Work to complete
Please print the line that holds "Viewport: 587px width, 638px" and each line after it to the end of the data, word for word, without any pictures.
----- Materials provided
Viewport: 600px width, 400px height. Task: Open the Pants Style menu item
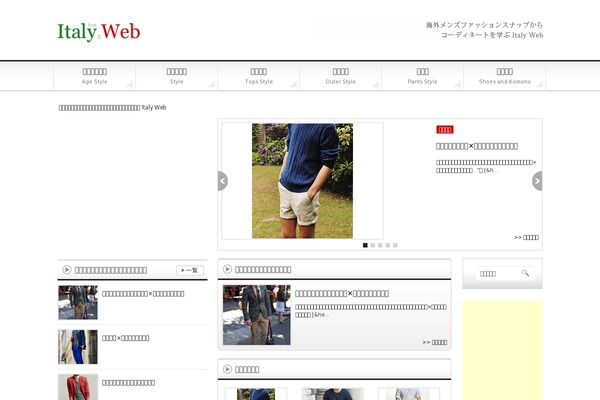(422, 76)
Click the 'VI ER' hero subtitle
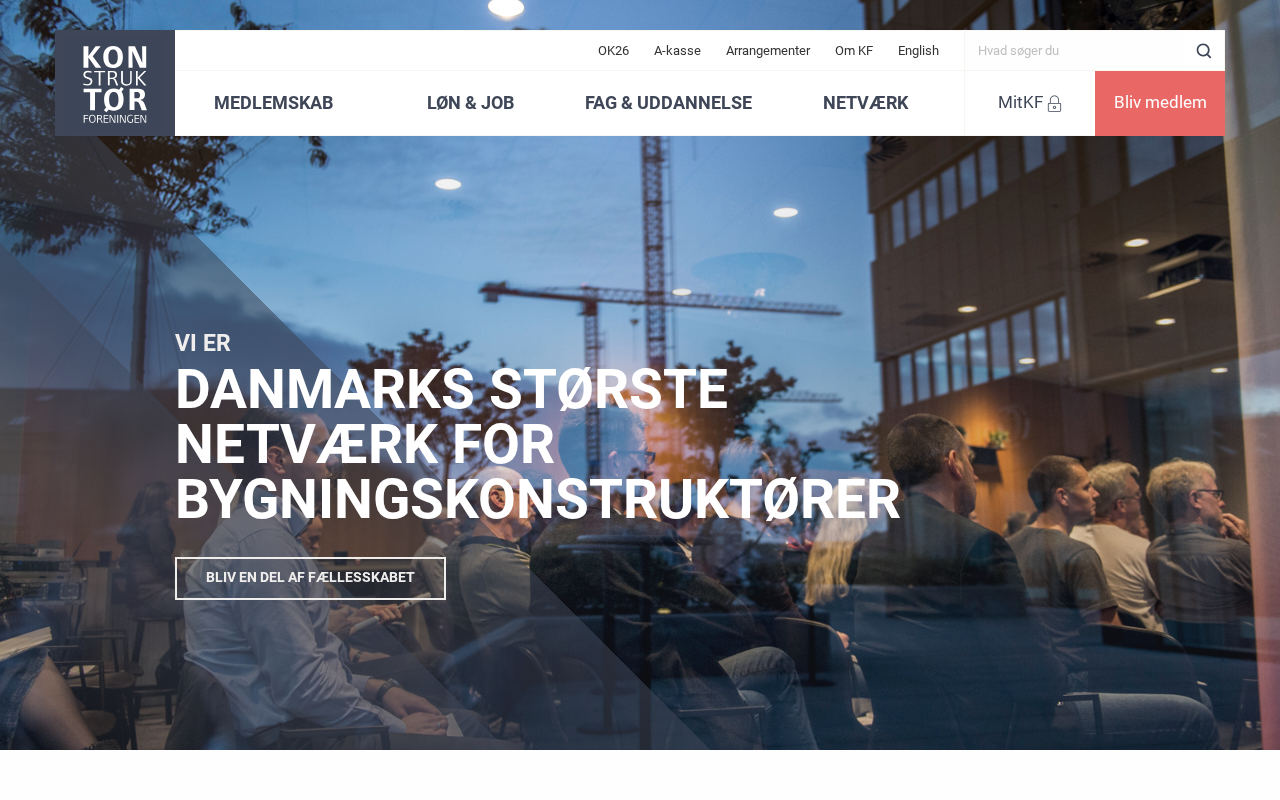Viewport: 1280px width, 800px height. [203, 343]
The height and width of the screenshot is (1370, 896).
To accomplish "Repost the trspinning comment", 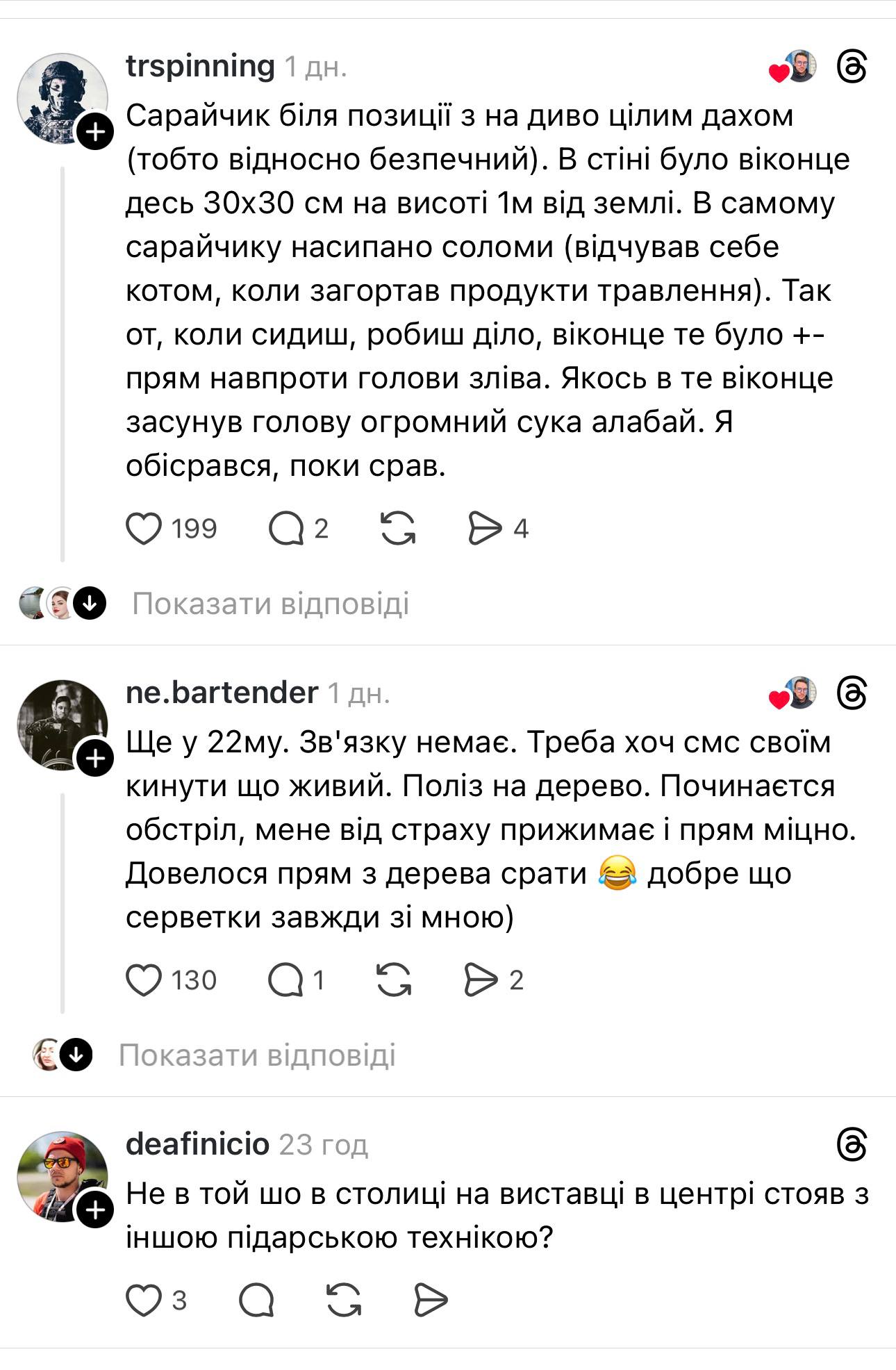I will click(x=399, y=529).
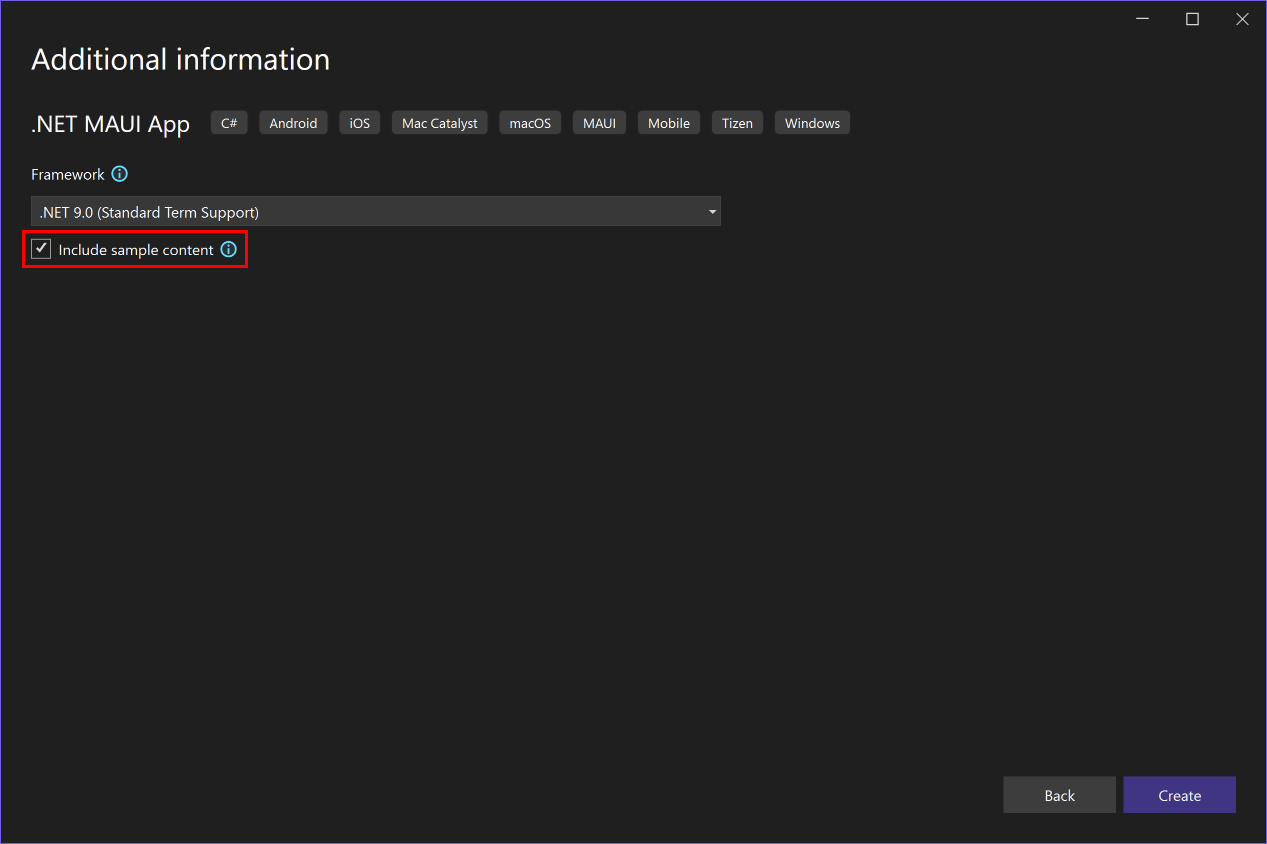Select the Tizen platform tag

point(737,122)
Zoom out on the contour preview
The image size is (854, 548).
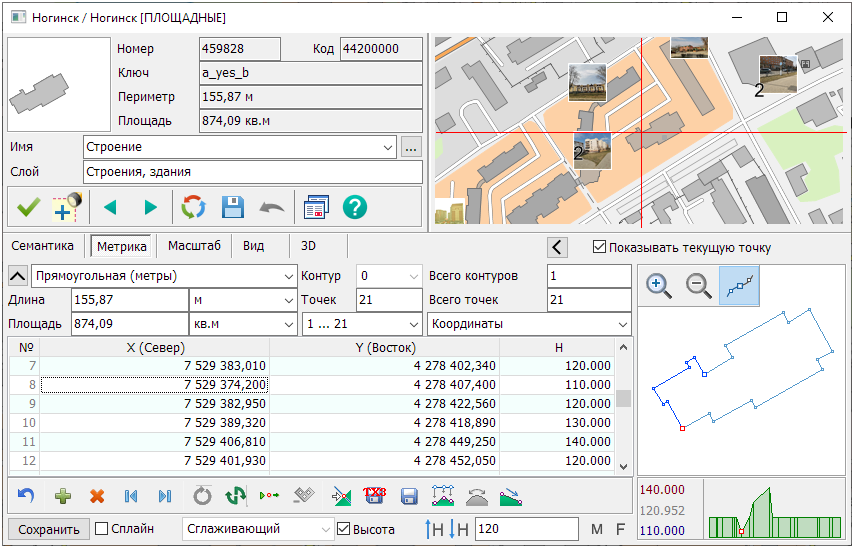coord(699,286)
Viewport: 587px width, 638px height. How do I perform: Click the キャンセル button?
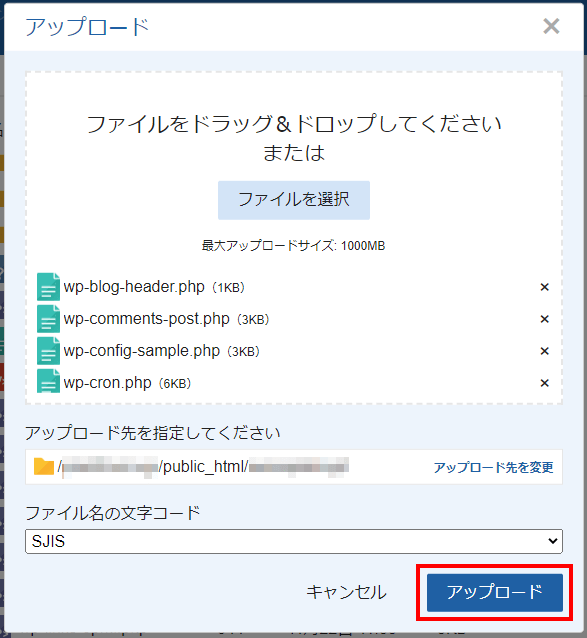346,592
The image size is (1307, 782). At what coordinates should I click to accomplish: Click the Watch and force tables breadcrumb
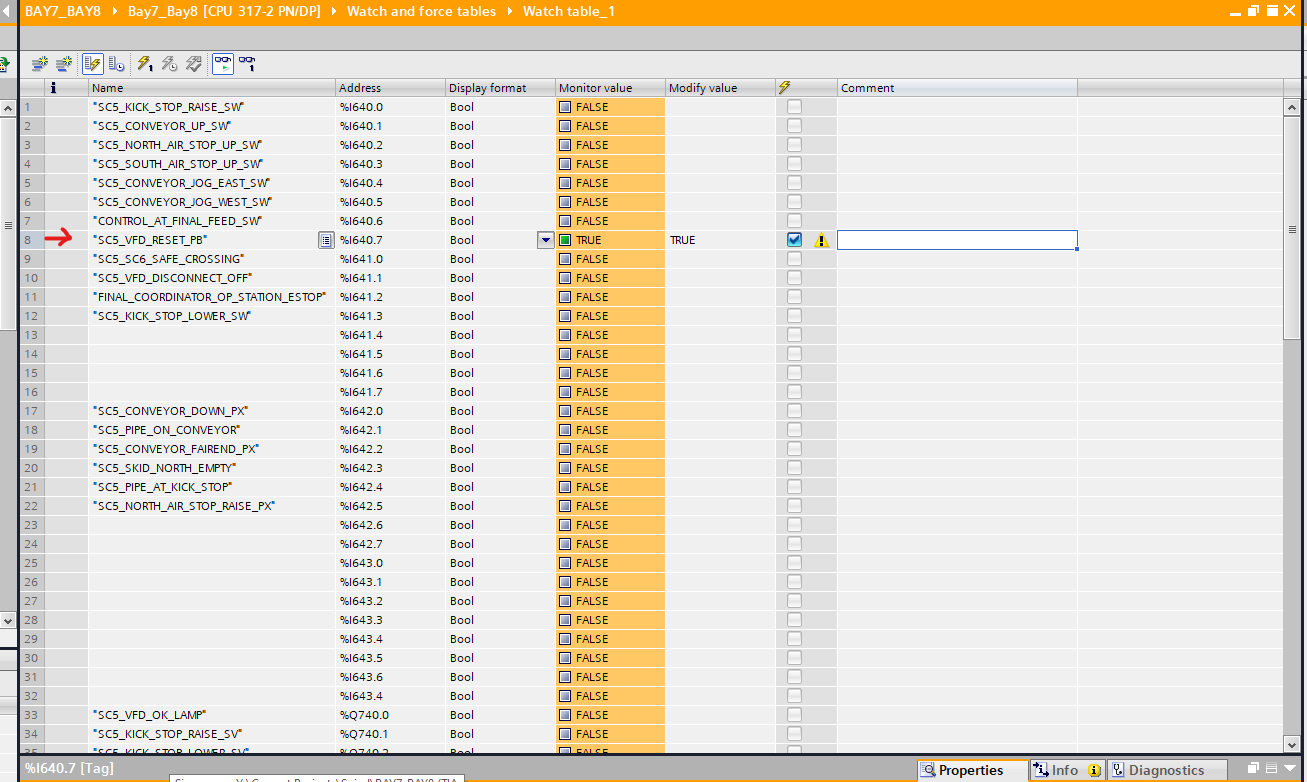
----------
Result of this task
Viewport: 587px width, 638px height. How do I perform: Click the キャンセル button?
346,592
The image size is (1307, 782). At what coordinates should I click to accomplish: Click the Watch and force tables breadcrumb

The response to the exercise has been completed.